What’s potent about this form of community building is that it’s driven by artists, independent from and unmediated by any external patronization from the power structure of the art world, thus exerting its own agency. It’s scrappy. And genuine.


 This old school approach to generating ideas and cohesion in real time and space is needed now more than ever as artists are called upon to justify their work in more and more superficial ways. A cursory scan through art hashtags on IG gushes forth a plethora of artists posing in front of their work in highly manicured fashion shoots. Institutions and curators are now overtly prescribing subject matter and content that neatly fits into their cultural agenda and public image.

 

Despite this enclosure and domestication, it remains that the untamed wilderness of the work itself, what springs from the heart and instincts of the artist unchained, without anyone telling them what to do or not to do, holds the true transformative power and therefore the true authority.
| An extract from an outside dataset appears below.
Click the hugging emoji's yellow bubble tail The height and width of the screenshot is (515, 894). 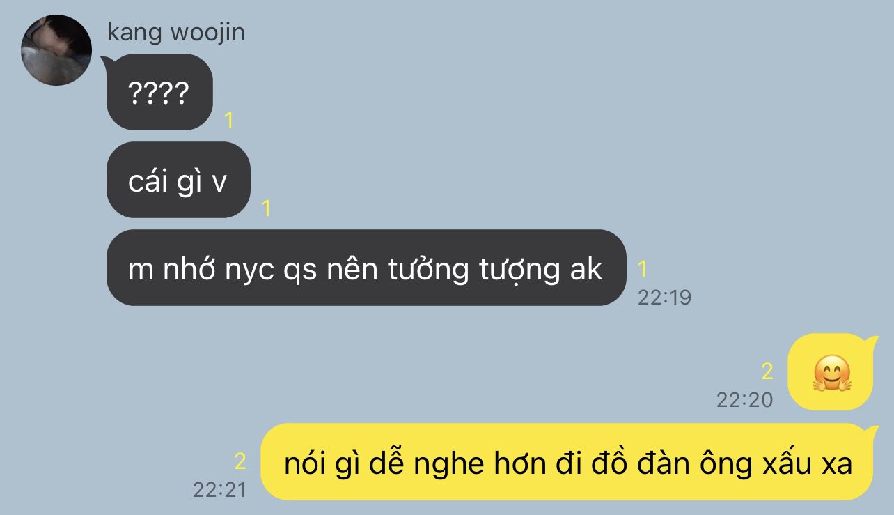pos(868,341)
It’s the origin and primary resource of this whole ball game and around which all peripheral networks revolve. And it’s time to say so. Again.
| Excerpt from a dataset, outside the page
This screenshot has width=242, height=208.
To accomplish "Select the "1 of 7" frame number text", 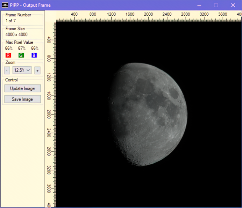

“In most modern instances, interpretation amounts to the philistine refusal to leave the work of art alone. Real art has the capacity to make us nervous. By reducing the work of art to its content and then interpreting that, one tames the work of art. Interpretation makes the work of art manageable, conformable."


Susan Sontag

Against Interpretation



“If images don’t do anything in this culture, if they haven’t done anything, then why are we sitting here in the twilight of the twentieth century talking about them? And if they only do things after we talk about them then they aren’t doing them we are. Therefore, if our criticism aspires to be anything beyond soft science, the efficacy of images must be the cause of criticism and not its consequences, the subject of criticism and not its object.”


Dave Hickey

The Invisible Dragon



“Don’t rely on wall text to do the work.”


Jerry Salz

How to be an Artist

It’s in the spirit of this defiance of a polished image for strategic supplication for attention that I’ve planned my parties. They exist outside of the strictly networking model. The criterion for putting someone on the guest list is more about them being fun and interesting than important and well connected. In this way it’s egalitarian, or more specifically a form of communitas, meaning an unstructured community in which all people are equal (taken from Victor Turner’s The Ritual Process). In this way, people riff and bond regardless of who’s who because they don’t have to put on their game face. And they’re more apt to relax and have fun.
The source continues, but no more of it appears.